Comparative Evaluation of Harmless Acute Pancreatitis Score (HAPS) and Bedside Index of Severity in Acute Pancreatitis (BISAP) Scoring System in the Stratification of Prognosis in Acute Pancreatitis at Fang Hospital Chiang Mai
Keywords:
Acute Pancreatitis, Harmless Acute Pancreatitis Score (HAPS), Bedside Index for Severity in Acute Pancreatitis (BISAP)Abstract
This retrospective observational study aimed to comparatively evaluate the sensitivity and specificity of the Harmless Acute Pancreatitis Score (HAPS) and Bedside Index for Severity in Acute Pancreatitis (BISAP) scoring systems in screening patients with acute pancreatitis at Fang Hospital. The sample consisted of 190 individuals diagnosed with acute pancreatitis at the Internal Medicine Department, Surgical Inpatient Department, and Surgical Critical Care Unit. Purposive sampling was used. Data analysis employed descriptive statistics and Cross-tabulation.
The research findings revealed that, using the Harmless Acute Pancreatitis Score, there were 112 positive results, accounting for 58.95%. It demonstrated a sensitivity of 80.80% and a specificity of 68.30%. The negative predictive value was 82.80%, and the overall accuracy was 71.10%. Furthermore, using the Bedside Index for Severity in Acute Pancreatitis, with a score ≥ 3 predicting severe cases, it showed a sensitivity of 68.40% and a high specificity of 98.90%. The positive predictive value was 98.50%, and the overall accuracy was 83.70%.

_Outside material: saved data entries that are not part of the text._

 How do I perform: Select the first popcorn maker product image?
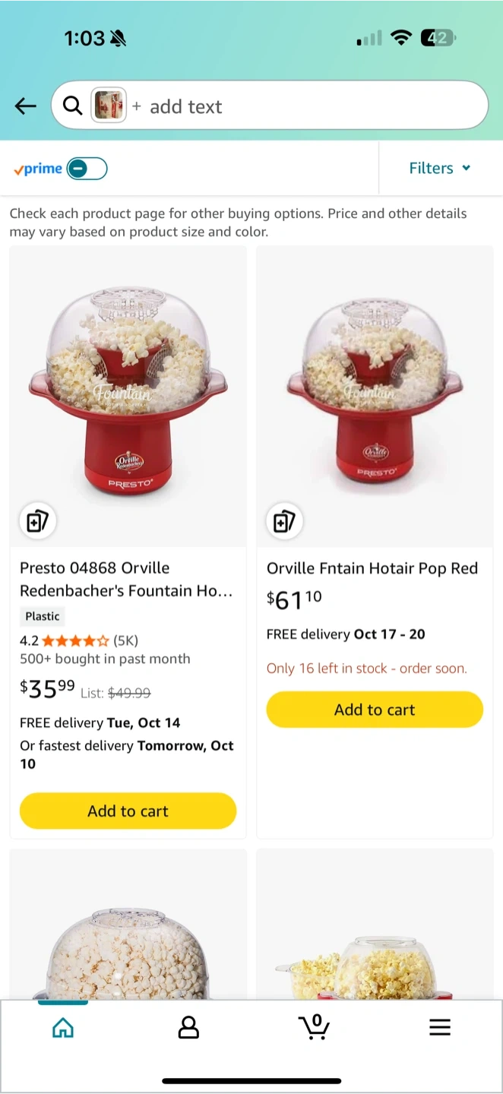click(128, 396)
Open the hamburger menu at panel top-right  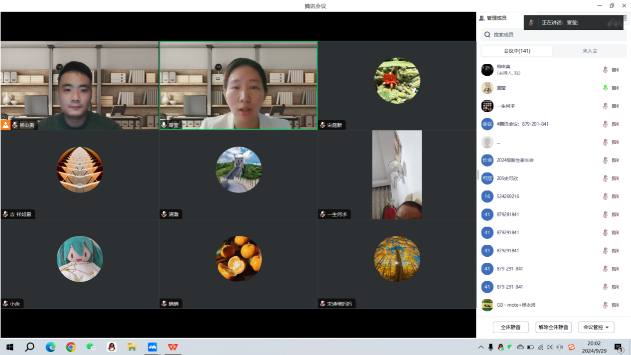tap(625, 18)
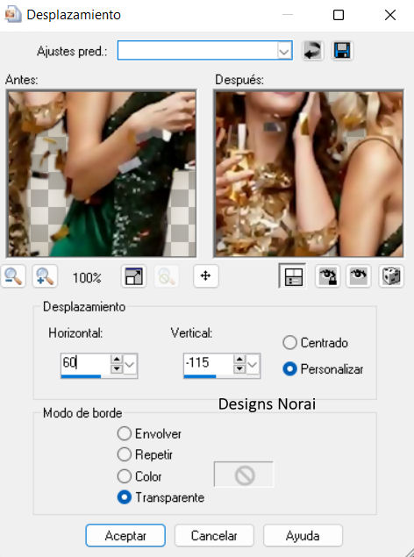Expand the Vertical value dropdown arrow
The height and width of the screenshot is (557, 414).
tap(253, 365)
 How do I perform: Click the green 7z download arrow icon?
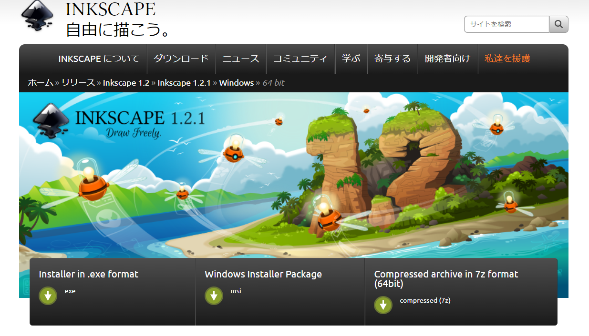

In conclusion, both BISAP and HAPS are useful tools for predicting the severity of acute pancreatitis. When compared, it was found that BISAP is particularly outstanding in terms of specificity, making it beneficial for confirming severe cases and identifying patients at high risk of mortality. It is recommended as the primary assessment tool for Fang Hospital. In contrast, HAPS demonstrates high sensitivity, which is advantageous for initial screening and does not require complex laboratory investigations. HAPS is particularly suitable for network community hospitals with limited specialized personnel and medical resources.